Murayama himself said "I think the initial response could have been done more quickly if we had the current crisis management system in place. I cannot bear the shame that so many people died. Every year on the morning of the 7th, I hold a silent prayer at my home."[24] He also said that "There was no crisis management response function at all. There is no excuse for the delay in launching the initial response. Yes, I am truly sorry." He stated further that there was no argument or excuse for the failure in response.[25][26]

At the time, Nobuo Ishihara [ja], who held a role in the Prime Minister's Office as the longest serving Deputy Chief Cabinet Secretary in Japanese history, said "In this unprecedented and unprecedented disaster, and with an underdeveloped legal system, who else but Murayama could become the Prime Minister? Even so, it was impossible to respond quickly."[27] On the other hand, he also said that "If you look far enough, the cause (of the lack of a system in which the Cabinet could take immediate action) was the Socialist Party. The Socialist Party continued to oppose strengthening the Cabinet's authority." Ironically, when a Prime Minister finally originated from the Socialist Party, a situation occurred where they had to manage the crisis. This was a very difficult situation. It's a story."[28]

Coalition weakness

The coalition formed by Murayama was intensely controversial.[4] A movement began inside the party urging supporters of the Hata Cabinet, including former Chairman Sadao Yamahana. At a meeting on 16 January, Banri Kaieda and others from the splinter Democratic New Party Club joined the promoters to form a new party.[29] He was scheduled to submit a notification of withdrawal from the group on 17 January. It was thought that the event would be canceled due to the earthquake that occurred that early morning, but Yamahana and others submitted a notice of withdrawal from the group in the morning of the same day.[30] The following day, 18 January, the formation of a new party was postponed, and Yamaka left the Socialist Party on 10 May.[31]

Tokyo subway sarin attack

Emergency personnel respond to the Tokyo subway sarin attack

On 20 March 1995, the Tokyo subway sarin attack occurred, the deadliest terrorist attack in Japan as defined by modern standards.[32] Murayama coordinated the response to the attack.[4] After the attack, Murayama held an emergency cabinet meeting and directed the Minister of Transportation to led the investigation and response.[33] His government created a 300-member task force which were tasked to interrogate witnesses and searched for evidence as Murayama appealed for public cooperation.[33] After the attack, he ordered all airports, railroads and ports to be on alert against any further attacks.[33] In response, Murayama made a public plea asking for individuals to come forward with evidence or knowledge of the attack.[33]

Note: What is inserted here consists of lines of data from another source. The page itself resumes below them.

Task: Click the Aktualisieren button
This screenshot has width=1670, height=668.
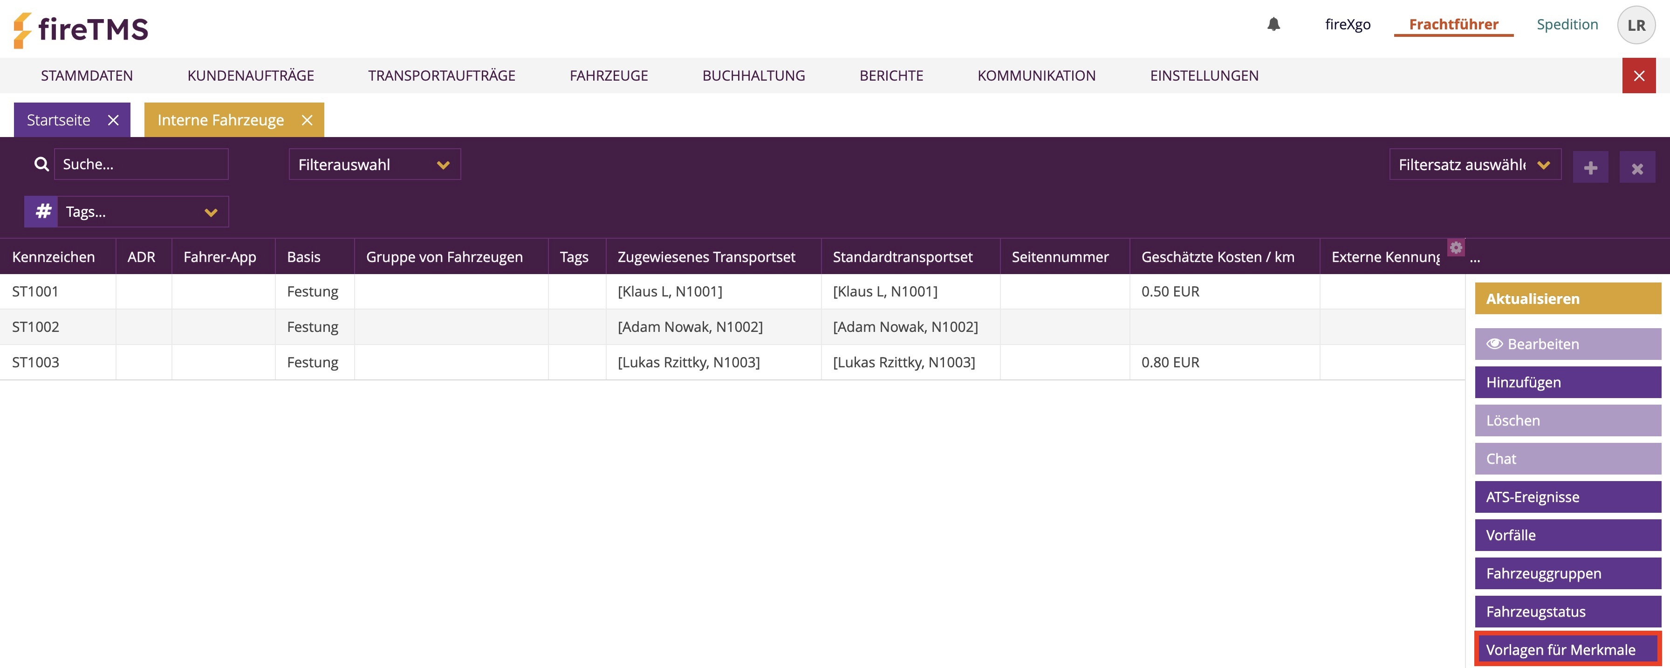Action: click(x=1567, y=298)
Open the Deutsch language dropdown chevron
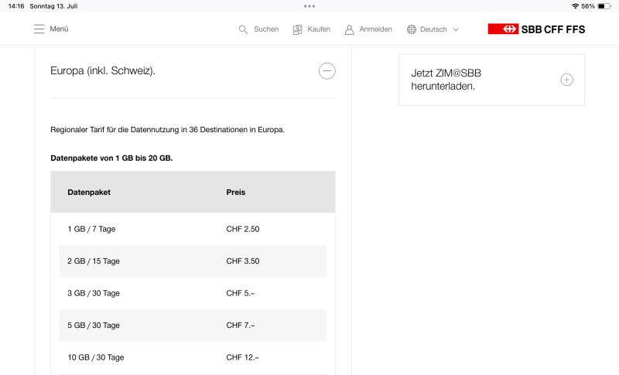This screenshot has width=619, height=375. (x=456, y=29)
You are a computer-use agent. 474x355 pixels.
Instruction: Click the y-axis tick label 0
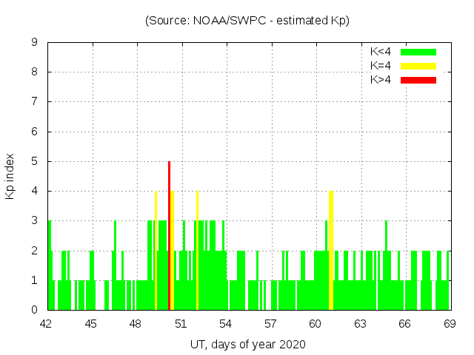click(x=34, y=310)
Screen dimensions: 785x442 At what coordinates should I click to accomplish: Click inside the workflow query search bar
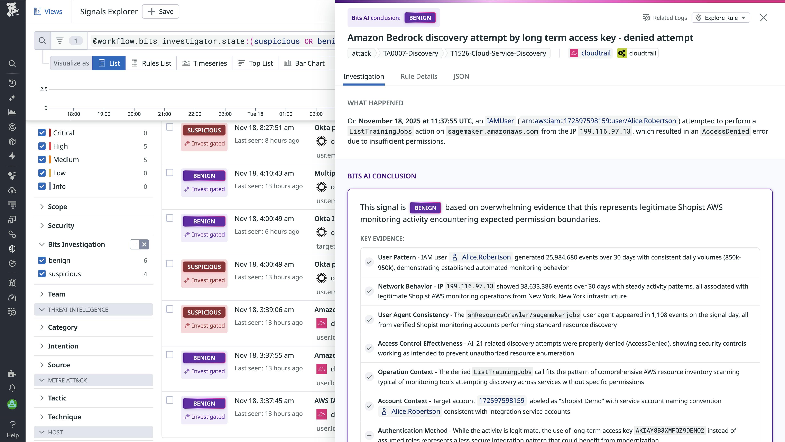tap(213, 41)
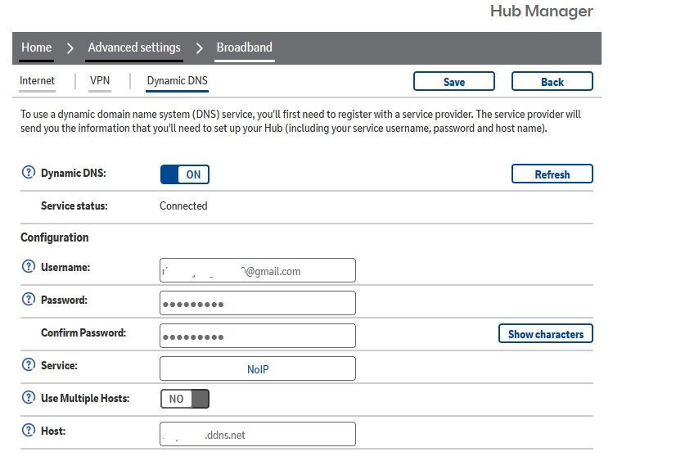Click help icon beside Username field
694x461 pixels.
(29, 267)
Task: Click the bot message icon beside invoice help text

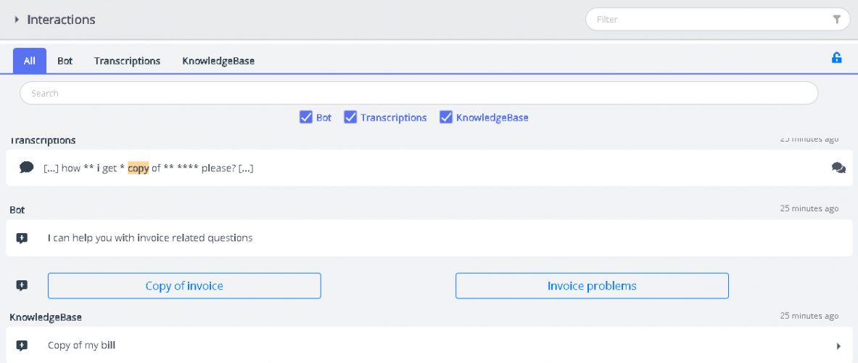Action: coord(22,238)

All Nippon Airways Flight hijacking

JA8146, the aircraft involved in
All Nippon Airways Flight 857 Hijacking incident on June 21, 1995

On 21 June 1995, the All Nippon Airways Flight 857 from Haneda to Hakodate was hijacked. The culprit demanded that the government release Aum Shinrikyo cult leader Shoko Asahara, who had been arrested and detained the month before.[34]

Murayama consulted with Chair of the National Public Safety Commission Hiromu Nonaka and Minister of Transport Shizuka Kamei. He ordered F-15 fighters to dispatch from the Japan Air Self-Defense Force Chitose Base to escort the hijacked aircraft to Hakodate.[35] The following day, Murayama ordered officials to storm aircraft in which Hokkaido and Tokyo police units that had previously been monitoring the aircraft from outside breached the aircraft. The hijacker was arrested, with only him and one passenger injured.[36]

Diplomacy

United States

When the Murayama Cabinet was formed, then-President of the United States Bill Clinton was wary of a Prime Minister from the Socialist Party.[37] During the 20th G7 summit in 1994, after Murayama spoke about his upbringing in a poor fishing village and the process that led him to aspire to become a politician, Clinton appeared to warm up more to Murayama.[38][39]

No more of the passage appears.